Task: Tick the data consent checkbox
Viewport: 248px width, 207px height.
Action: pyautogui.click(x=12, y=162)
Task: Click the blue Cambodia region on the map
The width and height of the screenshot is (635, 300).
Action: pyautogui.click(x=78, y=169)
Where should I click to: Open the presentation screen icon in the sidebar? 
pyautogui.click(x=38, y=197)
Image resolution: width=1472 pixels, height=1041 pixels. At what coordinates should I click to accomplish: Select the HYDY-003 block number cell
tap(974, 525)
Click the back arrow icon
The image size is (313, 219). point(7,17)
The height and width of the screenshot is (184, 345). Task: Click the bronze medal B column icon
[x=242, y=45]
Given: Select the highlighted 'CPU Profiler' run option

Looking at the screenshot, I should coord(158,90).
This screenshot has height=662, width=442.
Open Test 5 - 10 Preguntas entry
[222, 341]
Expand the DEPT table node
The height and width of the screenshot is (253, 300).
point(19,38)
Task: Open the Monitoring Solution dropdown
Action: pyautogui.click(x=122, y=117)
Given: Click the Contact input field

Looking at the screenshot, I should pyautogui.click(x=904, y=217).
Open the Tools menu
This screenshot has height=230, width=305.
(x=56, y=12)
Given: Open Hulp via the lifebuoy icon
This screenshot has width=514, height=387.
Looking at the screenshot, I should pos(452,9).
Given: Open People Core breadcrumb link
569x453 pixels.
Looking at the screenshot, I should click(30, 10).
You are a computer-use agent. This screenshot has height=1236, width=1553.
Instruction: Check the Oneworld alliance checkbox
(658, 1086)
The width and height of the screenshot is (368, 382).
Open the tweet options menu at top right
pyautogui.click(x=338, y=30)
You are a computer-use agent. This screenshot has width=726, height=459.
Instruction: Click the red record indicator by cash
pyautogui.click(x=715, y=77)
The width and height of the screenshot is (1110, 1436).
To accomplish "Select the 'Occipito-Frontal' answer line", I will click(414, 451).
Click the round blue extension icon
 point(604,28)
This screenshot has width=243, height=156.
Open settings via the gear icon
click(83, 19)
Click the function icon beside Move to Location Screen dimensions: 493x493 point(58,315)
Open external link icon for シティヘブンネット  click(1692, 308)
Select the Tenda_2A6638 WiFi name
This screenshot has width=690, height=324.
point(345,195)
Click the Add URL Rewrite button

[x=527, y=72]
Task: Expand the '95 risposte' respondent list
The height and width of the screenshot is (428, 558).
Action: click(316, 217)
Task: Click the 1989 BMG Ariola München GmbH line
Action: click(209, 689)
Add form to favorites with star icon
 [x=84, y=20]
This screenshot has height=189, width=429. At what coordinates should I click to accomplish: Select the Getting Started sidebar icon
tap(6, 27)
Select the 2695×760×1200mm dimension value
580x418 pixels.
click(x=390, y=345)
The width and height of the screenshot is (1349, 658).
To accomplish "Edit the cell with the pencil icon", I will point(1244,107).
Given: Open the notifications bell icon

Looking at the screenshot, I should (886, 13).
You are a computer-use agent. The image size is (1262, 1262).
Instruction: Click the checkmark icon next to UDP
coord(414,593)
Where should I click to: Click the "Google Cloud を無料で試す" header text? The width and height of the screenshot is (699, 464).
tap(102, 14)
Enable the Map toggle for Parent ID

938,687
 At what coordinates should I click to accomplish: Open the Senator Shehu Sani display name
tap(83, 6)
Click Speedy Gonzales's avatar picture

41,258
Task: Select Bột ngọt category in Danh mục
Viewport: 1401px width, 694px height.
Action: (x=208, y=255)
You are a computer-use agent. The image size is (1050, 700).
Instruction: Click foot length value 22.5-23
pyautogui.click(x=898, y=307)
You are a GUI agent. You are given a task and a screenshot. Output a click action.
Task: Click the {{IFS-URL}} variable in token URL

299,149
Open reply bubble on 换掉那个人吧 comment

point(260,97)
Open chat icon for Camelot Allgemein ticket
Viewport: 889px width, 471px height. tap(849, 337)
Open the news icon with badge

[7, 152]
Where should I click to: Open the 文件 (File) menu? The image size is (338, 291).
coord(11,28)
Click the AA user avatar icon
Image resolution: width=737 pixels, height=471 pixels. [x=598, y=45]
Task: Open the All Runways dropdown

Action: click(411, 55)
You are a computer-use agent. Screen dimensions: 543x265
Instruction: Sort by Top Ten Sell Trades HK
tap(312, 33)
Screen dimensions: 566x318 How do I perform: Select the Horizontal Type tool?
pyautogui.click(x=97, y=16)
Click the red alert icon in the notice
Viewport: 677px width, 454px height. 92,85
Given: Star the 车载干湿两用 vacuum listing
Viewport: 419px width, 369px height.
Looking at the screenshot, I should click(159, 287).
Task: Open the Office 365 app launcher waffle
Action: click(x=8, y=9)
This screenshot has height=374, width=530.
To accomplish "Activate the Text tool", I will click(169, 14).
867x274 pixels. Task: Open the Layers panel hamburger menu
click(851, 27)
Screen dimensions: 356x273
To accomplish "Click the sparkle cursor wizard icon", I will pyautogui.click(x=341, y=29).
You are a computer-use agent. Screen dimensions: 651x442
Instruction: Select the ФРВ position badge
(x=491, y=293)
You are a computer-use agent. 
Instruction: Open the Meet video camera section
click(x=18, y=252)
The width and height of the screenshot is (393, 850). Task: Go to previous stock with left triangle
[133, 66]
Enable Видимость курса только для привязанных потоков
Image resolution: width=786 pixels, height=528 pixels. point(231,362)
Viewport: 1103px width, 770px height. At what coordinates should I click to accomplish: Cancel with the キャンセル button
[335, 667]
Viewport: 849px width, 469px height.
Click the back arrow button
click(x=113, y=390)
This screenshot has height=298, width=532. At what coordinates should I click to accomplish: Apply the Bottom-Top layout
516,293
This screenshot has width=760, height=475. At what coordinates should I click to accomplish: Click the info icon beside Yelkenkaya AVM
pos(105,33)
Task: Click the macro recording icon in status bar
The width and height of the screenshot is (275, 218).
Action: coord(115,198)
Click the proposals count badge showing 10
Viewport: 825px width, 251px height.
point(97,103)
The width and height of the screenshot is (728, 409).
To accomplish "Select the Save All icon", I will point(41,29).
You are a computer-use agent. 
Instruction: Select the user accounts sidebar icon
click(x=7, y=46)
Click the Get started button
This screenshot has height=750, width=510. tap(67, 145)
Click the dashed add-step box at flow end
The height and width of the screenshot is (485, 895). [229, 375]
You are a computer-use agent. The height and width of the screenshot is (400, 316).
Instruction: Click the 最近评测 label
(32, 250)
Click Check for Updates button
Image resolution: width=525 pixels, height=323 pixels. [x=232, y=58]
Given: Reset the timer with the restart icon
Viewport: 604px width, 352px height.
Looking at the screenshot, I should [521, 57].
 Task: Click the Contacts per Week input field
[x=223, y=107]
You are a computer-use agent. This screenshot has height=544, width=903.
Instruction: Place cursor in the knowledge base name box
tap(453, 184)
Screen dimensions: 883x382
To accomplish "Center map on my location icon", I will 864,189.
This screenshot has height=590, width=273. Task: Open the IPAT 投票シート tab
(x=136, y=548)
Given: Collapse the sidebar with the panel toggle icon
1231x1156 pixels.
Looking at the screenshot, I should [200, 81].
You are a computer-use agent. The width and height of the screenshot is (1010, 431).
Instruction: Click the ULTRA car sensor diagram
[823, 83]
-------------------------
§ **Problem to work on**: Repeat the entries above verbatim.

§ **Exercise solution**:
Task: Tick the data consent checkbox
Viewport: 248px width, 207px height.
Action: pyautogui.click(x=12, y=162)
Task: Click the blue Cambodia region on the map
The width and height of the screenshot is (635, 300).
Action: pyautogui.click(x=78, y=169)
Where should I click to: Open the presentation screen icon in the sidebar? 
pyautogui.click(x=38, y=197)
Image resolution: width=1472 pixels, height=1041 pixels. At what coordinates should I click to accomplish: Select the HYDY-003 block number cell
tap(974, 525)
Click the back arrow icon
The image size is (313, 219). point(7,17)
The height and width of the screenshot is (184, 345). Task: Click the bronze medal B column icon
[x=242, y=45]
Given: Select the highlighted 'CPU Profiler' run option

Looking at the screenshot, I should coord(158,90).
This screenshot has height=662, width=442.
Open Test 5 - 10 Preguntas entry
[222, 341]
Expand the DEPT table node
The height and width of the screenshot is (253, 300).
point(19,38)
Task: Open the Monitoring Solution dropdown
Action: pyautogui.click(x=122, y=117)
Given: Click the Contact input field

Looking at the screenshot, I should pyautogui.click(x=904, y=217).
Open the Tools menu
This screenshot has height=230, width=305.
(x=56, y=12)
Given: Open Hulp via the lifebuoy icon
This screenshot has width=514, height=387.
Looking at the screenshot, I should pos(452,9).
Given: Open People Core breadcrumb link
569x453 pixels.
Looking at the screenshot, I should click(30, 10).
You are a computer-use agent. This screenshot has height=1236, width=1553.
Instruction: Check the Oneworld alliance checkbox
(658, 1086)
The width and height of the screenshot is (368, 382).
Open the tweet options menu at top right
pyautogui.click(x=338, y=30)
You are a computer-use agent. This screenshot has width=726, height=459.
Instruction: Click the red record indicator by cash
pyautogui.click(x=715, y=77)
The width and height of the screenshot is (1110, 1436).
To accomplish "Select the 'Occipito-Frontal' answer line", I will click(414, 451).
Click the round blue extension icon
 point(604,28)
This screenshot has width=243, height=156.
Open settings via the gear icon
click(83, 19)
Click the function icon beside Move to Location Screen dimensions: 493x493 point(58,315)
Open external link icon for シティヘブンネット  click(1692, 308)
Select the Tenda_2A6638 WiFi name
This screenshot has width=690, height=324.
point(345,195)
Click the Add URL Rewrite button

[x=527, y=72]
Task: Expand the '95 risposte' respondent list
The height and width of the screenshot is (428, 558).
Action: click(316, 217)
Task: Click the 1989 BMG Ariola München GmbH line
Action: click(209, 689)
Add form to favorites with star icon
 [x=84, y=20]
This screenshot has height=189, width=429. At what coordinates should I click to accomplish: Select the Getting Started sidebar icon
tap(6, 27)
Select the 2695×760×1200mm dimension value
580x418 pixels.
click(x=390, y=345)
The width and height of the screenshot is (1349, 658).
To accomplish "Edit the cell with the pencil icon", I will point(1244,107).
Given: Open the notifications bell icon

Looking at the screenshot, I should (886, 13).
You are a computer-use agent. The image size is (1262, 1262).
Instruction: Click the checkmark icon next to UDP
coord(414,593)
Where should I click to: Click the "Google Cloud を無料で試す" header text? The width and height of the screenshot is (699, 464).
tap(102, 14)
Enable the Map toggle for Parent ID

938,687
 At what coordinates should I click to accomplish: Open the Senator Shehu Sani display name
tap(83, 6)
Click Speedy Gonzales's avatar picture

41,258
Task: Select Bột ngọt category in Danh mục
Viewport: 1401px width, 694px height.
Action: (x=208, y=255)
You are a computer-use agent. The image size is (1050, 700).
Instruction: Click foot length value 22.5-23
pyautogui.click(x=898, y=307)
You are a GUI agent. You are given a task and a screenshot. Output a click action.
Task: Click the {{IFS-URL}} variable in token URL

299,149
Open reply bubble on 换掉那个人吧 comment

point(260,97)
Open chat icon for Camelot Allgemein ticket
Viewport: 889px width, 471px height. tap(849, 337)
Open the news icon with badge

[7, 152]
Where should I click to: Open the 文件 (File) menu? The image size is (338, 291).
coord(11,28)
Click the AA user avatar icon
Image resolution: width=737 pixels, height=471 pixels. [x=598, y=45]
Task: Open the All Runways dropdown

Action: click(411, 55)
You are a computer-use agent. Screen dimensions: 543x265
Instruction: Sort by Top Ten Sell Trades HK
tap(312, 33)
Screen dimensions: 566x318 How do I perform: Select the Horizontal Type tool?
pyautogui.click(x=97, y=16)
Click the red alert icon in the notice
Viewport: 677px width, 454px height. 92,85
Given: Star the 车载干湿两用 vacuum listing
Viewport: 419px width, 369px height.
Looking at the screenshot, I should click(159, 287).
Task: Open the Office 365 app launcher waffle
Action: click(x=8, y=9)
This screenshot has height=374, width=530.
To accomplish "Activate the Text tool", I will click(169, 14).
867x274 pixels. Task: Open the Layers panel hamburger menu
click(851, 27)
Screen dimensions: 356x273
To accomplish "Click the sparkle cursor wizard icon", I will pyautogui.click(x=341, y=29).
You are a computer-use agent. Screen dimensions: 651x442
Instruction: Select the ФРВ position badge
(x=491, y=293)
You are a computer-use agent. 
Instruction: Open the Meet video camera section
click(x=18, y=252)
The width and height of the screenshot is (393, 850). Task: Go to previous stock with left triangle
[133, 66]
Enable Видимость курса только для привязанных потоков
Image resolution: width=786 pixels, height=528 pixels. point(231,362)
Viewport: 1103px width, 770px height. At what coordinates should I click to accomplish: Cancel with the キャンセル button
[335, 667]
Viewport: 849px width, 469px height.
Click the back arrow button
click(x=113, y=390)
This screenshot has height=298, width=532. At what coordinates should I click to accomplish: Apply the Bottom-Top layout
516,293
This screenshot has width=760, height=475. At what coordinates should I click to accomplish: Click the info icon beside Yelkenkaya AVM
pos(105,33)
Task: Click the macro recording icon in status bar
The width and height of the screenshot is (275, 218).
Action: coord(115,198)
Click the proposals count badge showing 10
Viewport: 825px width, 251px height.
point(97,103)
The width and height of the screenshot is (728, 409).
To accomplish "Select the Save All icon", I will point(41,29).
You are a computer-use agent. 
Instruction: Select the user accounts sidebar icon
click(x=7, y=46)
Click the Get started button
This screenshot has height=750, width=510. tap(67, 145)
Click the dashed add-step box at flow end
The height and width of the screenshot is (485, 895). [229, 375]
You are a computer-use agent. The height and width of the screenshot is (400, 316).
Instruction: Click the 最近评测 label
(32, 250)
Click Check for Updates button
Image resolution: width=525 pixels, height=323 pixels. [x=232, y=58]
Given: Reset the timer with the restart icon
Viewport: 604px width, 352px height.
Looking at the screenshot, I should [521, 57].
 Task: Click the Contacts per Week input field
[x=223, y=107]
You are a computer-use agent. This screenshot has height=544, width=903.
Instruction: Place cursor in the knowledge base name box
tap(453, 184)
Screen dimensions: 883x382
To accomplish "Center map on my location icon", I will 864,189.
This screenshot has height=590, width=273. Task: Open the IPAT 投票シート tab
(x=136, y=548)
Given: Collapse the sidebar with the panel toggle icon
1231x1156 pixels.
Looking at the screenshot, I should [200, 81].
You are a computer-use agent. The width and height of the screenshot is (1010, 431).
Instruction: Click the ULTRA car sensor diagram
[823, 83]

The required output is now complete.